How to Detect Suspicious HTTP Requests in Node.js Using Risk Scoring
Every Node.js application eventually faces automated traffic — bots, scanners, scripted curl requests, and random hits on sensitive routes like /login or /admin. The real challenge is deciding what to do with this traffic without blocking genuine users or violating privacy.
The Problem: Traditional Bot Detection Doesn’t Scale Well
Most developers try to solve this problem by classifying traffic as either human or bot. In practice, this approach causes multiple issues. User-Agent strings can be spoofed, headless browsers behave like real users, and strict blocking rules often affect legitimate users or search engine crawlers. Fingerprinting-based solutions also raise privacy concerns.
The Solution: Risk-Based Request Scoring
Instead of making a binary decision, a better approach is to assign a risk score to each request. Risk scoring focuses on probability rather than certainty. Each request is evaluated using simple, explainable signals, and the application decides how to respond based on the overall risk.

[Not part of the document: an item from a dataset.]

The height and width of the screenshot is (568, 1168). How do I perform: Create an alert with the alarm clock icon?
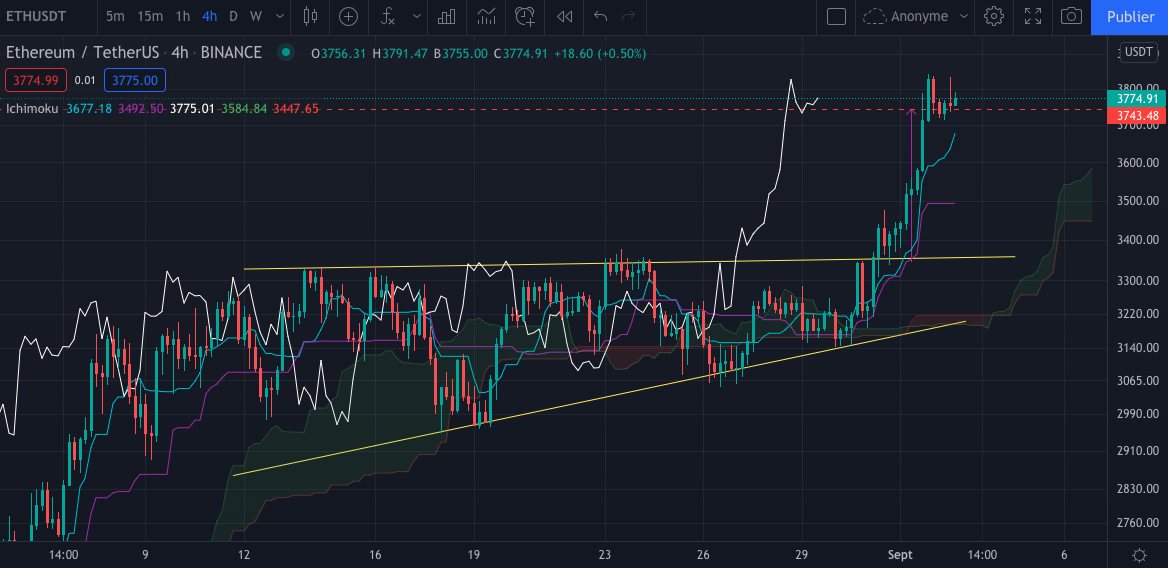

Introducing request-risk-score
request-risk-score is a lightweight, open-source Node.js package that analyzes HTTP requests and returns a risk score between 0 and 100. It is designed to work without browser fingerprinting, tracking scripts, or external APIs, making it suitable for privacy-conscious applications.
How the Package Works
The package evaluates common indicators of automated traffic such as missing browser headers, tool-based User-Agents (for example, curl), access to sensitive paths, absence of cookies, and basic request behavior. Known search engine crawlers are detected separately to avoid SEO issues.

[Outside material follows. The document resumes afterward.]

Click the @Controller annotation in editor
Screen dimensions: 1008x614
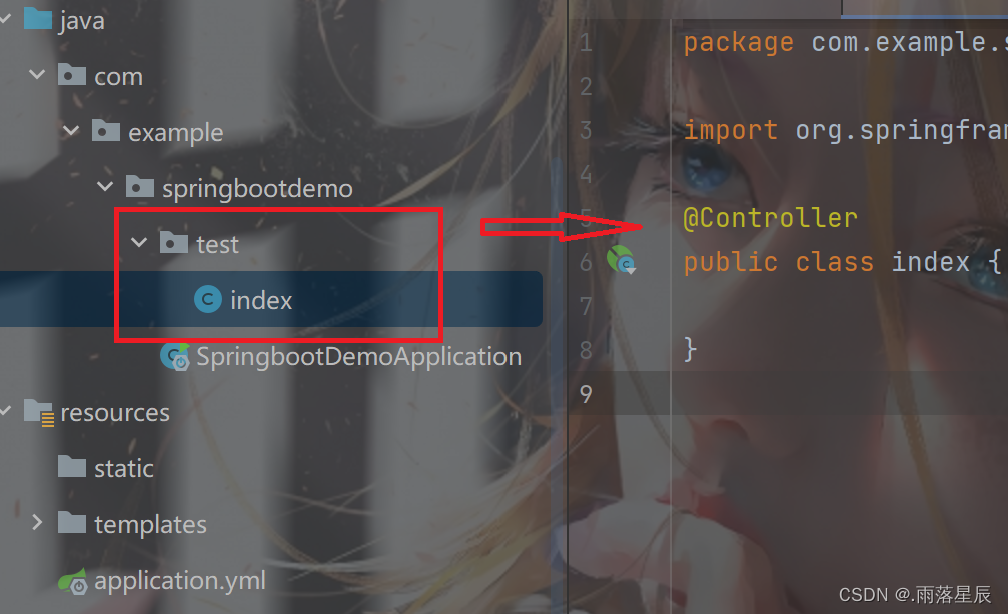click(x=770, y=218)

Example: Scoring a Suspicious Request
const { analyzeRequest } = require('request-risk-score');
const result = analyzeRequest({
ip: '10.0.0.5',
headers: { 'user-agent': 'curl/7.68.0' },
url: '/admin/login'
});
console.log(result);
The output clearly explains why the request is considered risky:
{
"score": 75,
"bucket": "likely_automated",
"signals": [
"tool_user_agent",
"sensitive_path",
"no_cookies"
]
}
How You Can Use the Score
Rather than blocking traffic automatically, developers can use the risk score in different ways. Low-risk requests can be allowed normally, medium-risk requests can be logged or rate-limited, and high-risk requests can be challenged or blocked. This flexibility makes the approach safer and more adaptable.

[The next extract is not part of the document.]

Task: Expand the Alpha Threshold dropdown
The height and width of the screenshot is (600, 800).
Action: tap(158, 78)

Who Should Use This Package
This approach works well for small and medium Node.js applications, APIs without a CDN or WAF, and teams that want explainable security decisions. It is especially useful when you want visibility into suspicious traffic instead of aggressive blocking.
Get Started
You can install the package directly from npm:
npm install request-risk-score
Package link: https://www.npmjs.com/package/request-risk-score
Conclusion
Risk-based request analysis offers a practical and ethical alternative to traditional bot detection. By focusing on transparency and probability, request-risk-score helps developers reduce noise, protect sensitive routes, and maintain user trust without overengineering their systems.